また、墓地を使ったり呪文をたくさん唱えたりするデッキの性質上、《死儀礼のシャーマン》はかなり厄介に、《スレイベンの守護者、サリア》は降参クラスに邪魔なのですが、この《撤廃》があればそれらが出てきてしまっても場からどかせる事が出来るので、メインボードから強力な対策カードが出てきても諦めずに済みます。

自分の0マナアーティファクトに向かって使えば、1マナドローとしてだけでは無く、ストームも稼ぐ事が出来るため、コンボパーツとして見る事も可能です。

実際、《撤廃》によって拾った試合は多く、このカードはメインから搭載するに値すると感じました。

《若き紅蓮術士》はサイドボードからの新たな勝利手段です。
一般的なアドストームは、サイドボードからはカウンター対策に《ザンティッドの大群》などを投入してくる事が多いのですが、自分の場合はハンデスで十分だと考え、むしろサイド後相手は除去を減らしてくるだろうと予想しこのカードを採用しました。

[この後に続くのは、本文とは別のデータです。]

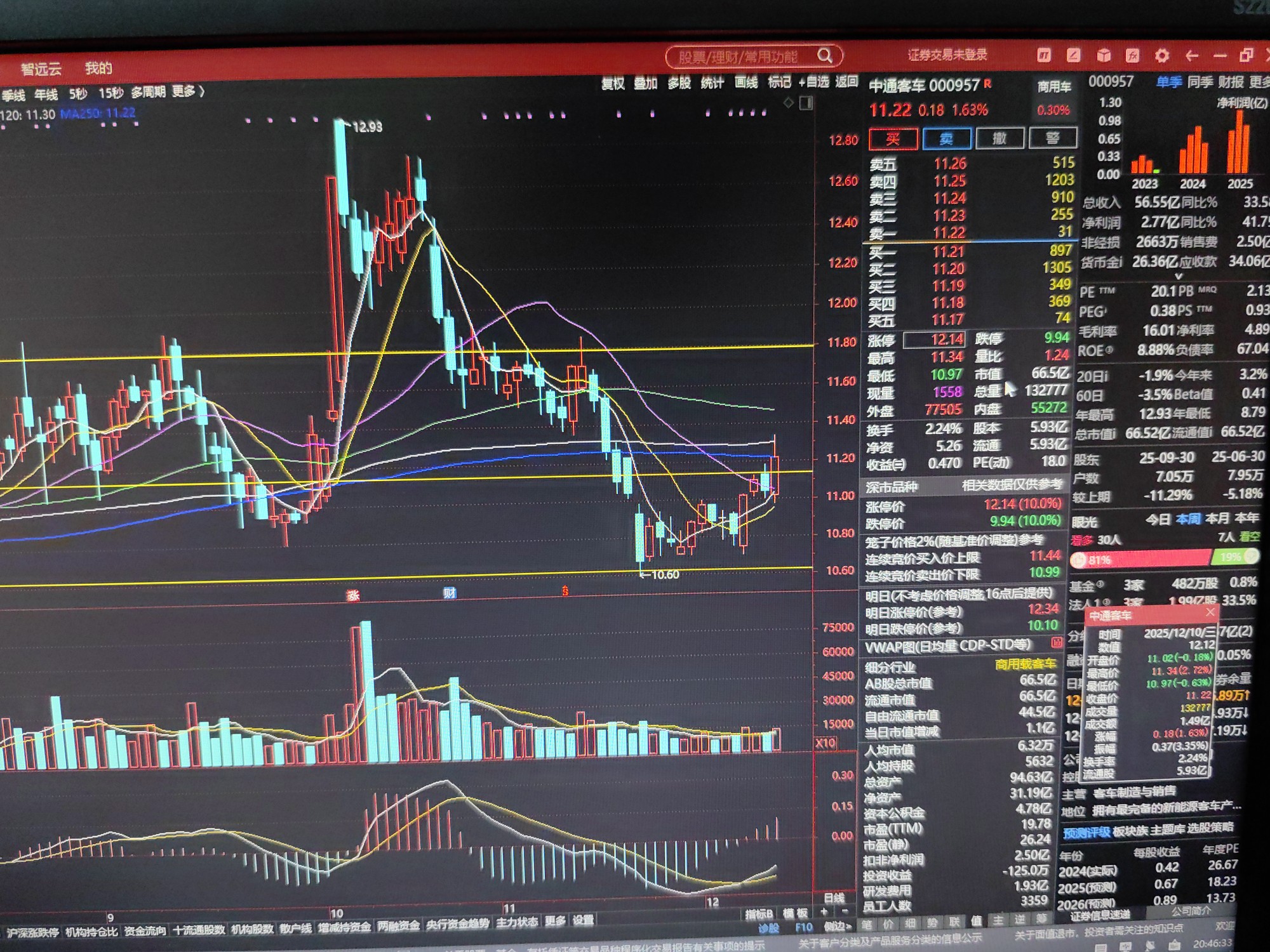Expand the 更多 period options
The image size is (1270, 952).
click(x=188, y=92)
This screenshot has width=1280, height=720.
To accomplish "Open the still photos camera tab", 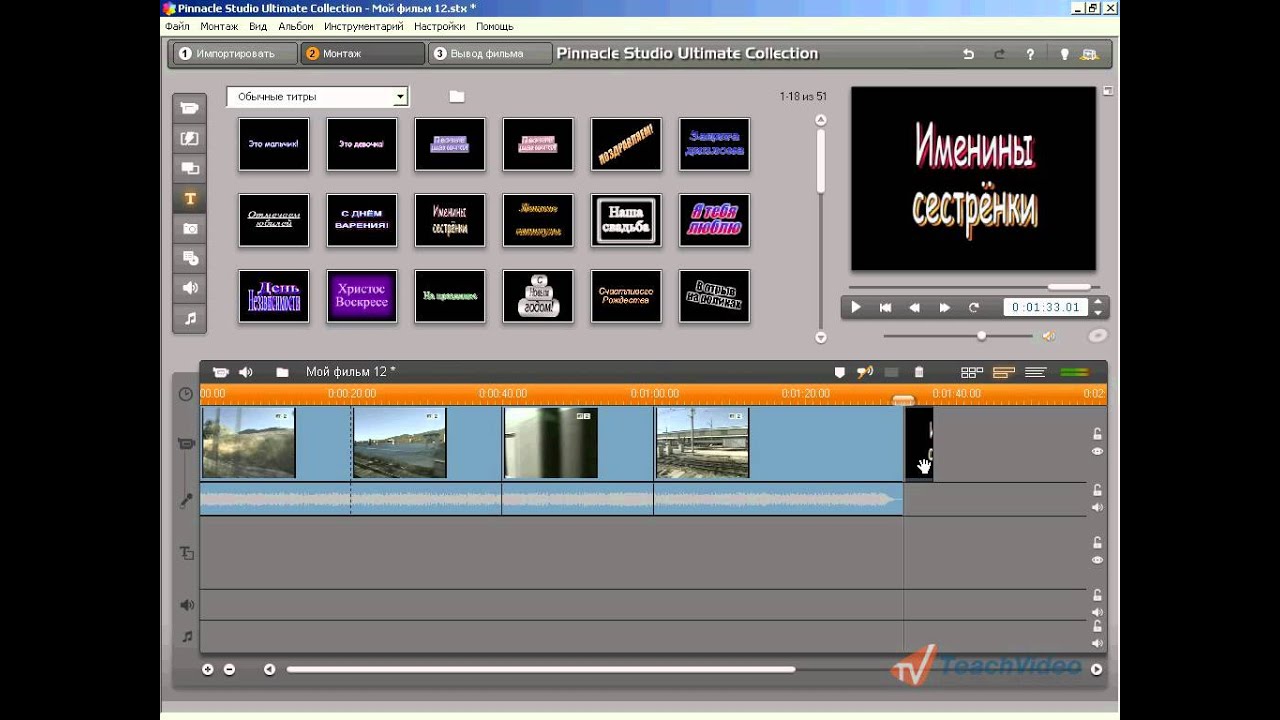I will 189,229.
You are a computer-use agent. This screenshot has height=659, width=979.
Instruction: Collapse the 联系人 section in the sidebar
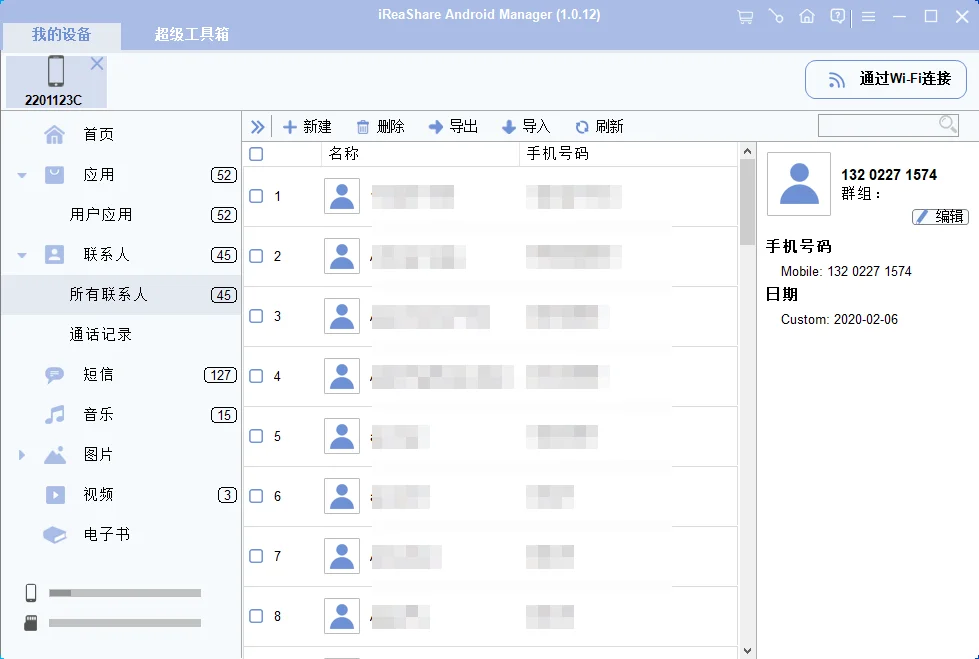point(22,255)
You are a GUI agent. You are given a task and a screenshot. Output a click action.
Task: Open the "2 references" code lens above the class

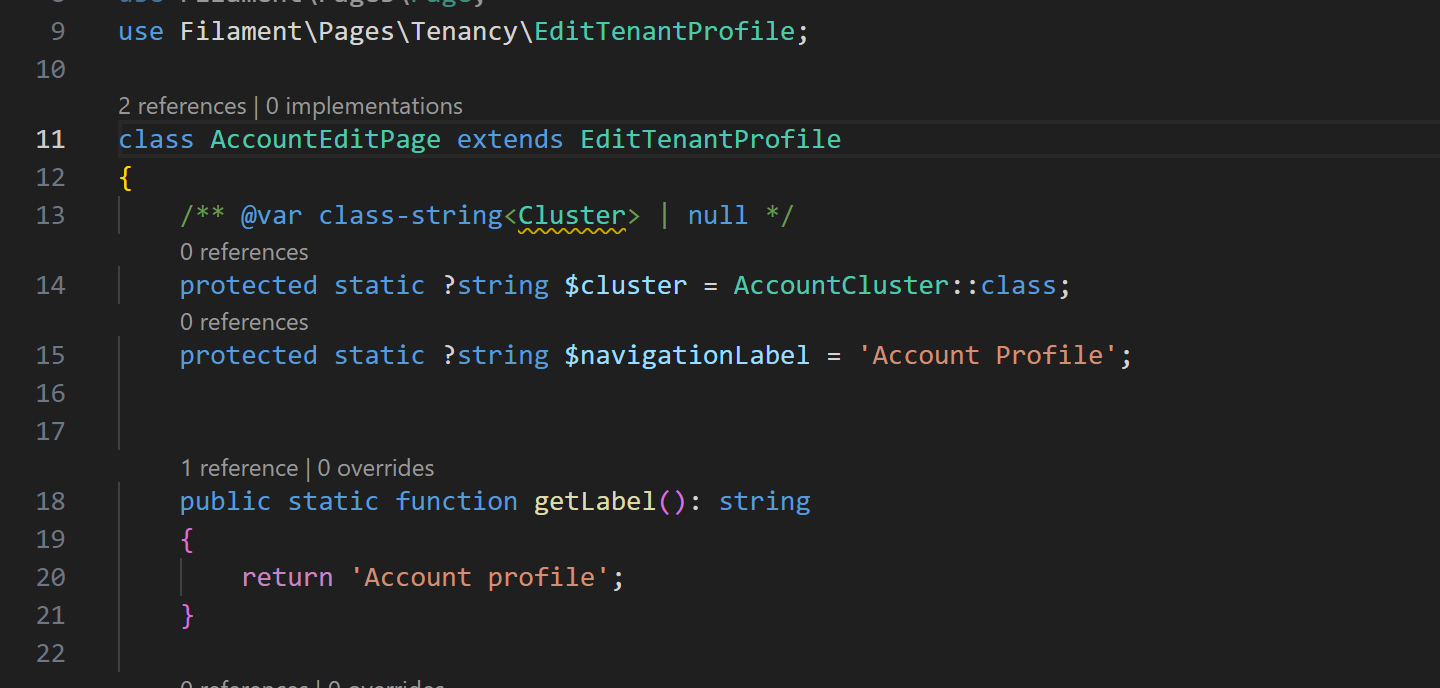[182, 106]
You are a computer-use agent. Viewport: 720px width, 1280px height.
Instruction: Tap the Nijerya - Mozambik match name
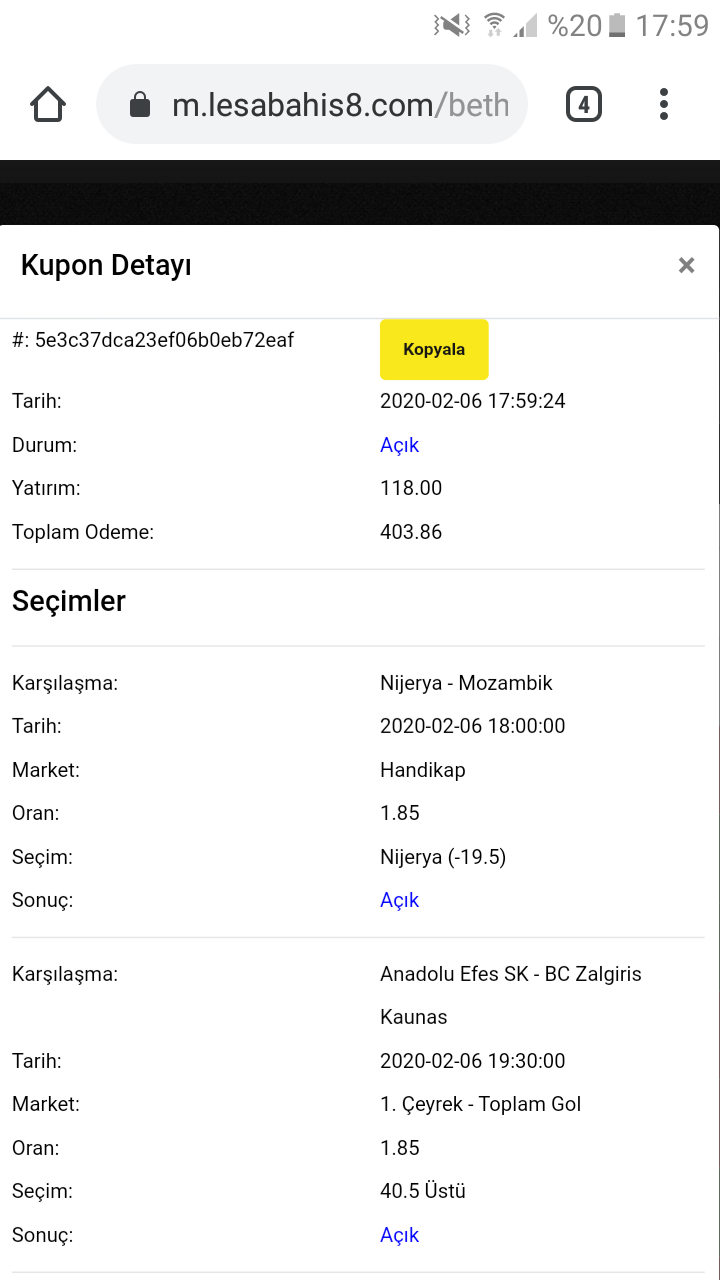tap(466, 683)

元々は《闇の腹心》を入れようと思っていたのですが、よくレガシーをやっている友人から、どうせ同じアドバンテージを稼ぎに行くなら勝利に直結している《若き紅蓮術士》の方がいいよ!と強くオススメされ、試しに使ってみたのですが、これが非常に強力で、これをキャストしてからドローカードでドローカードを探しているだけで次々とトークンが戦場を埋め尽くし、対戦相手のライフを削りきる事が出来ました。

さらにこのカード、《陰謀団式療法》と極めて強いシナジーを形成し、ハンデスしたかと思えばトークンが出て、さらにそのトークンを生贄にフラッシュバックで唱え、またトークンが出て相手の手札は2度のハンデスで空っぽという、あまりにもひどい光景が出来上がります。
こうなってしまえばほぼ勝利で、後は無抵抗に近い相手を多くのトークンで殴り続けるだけとなります。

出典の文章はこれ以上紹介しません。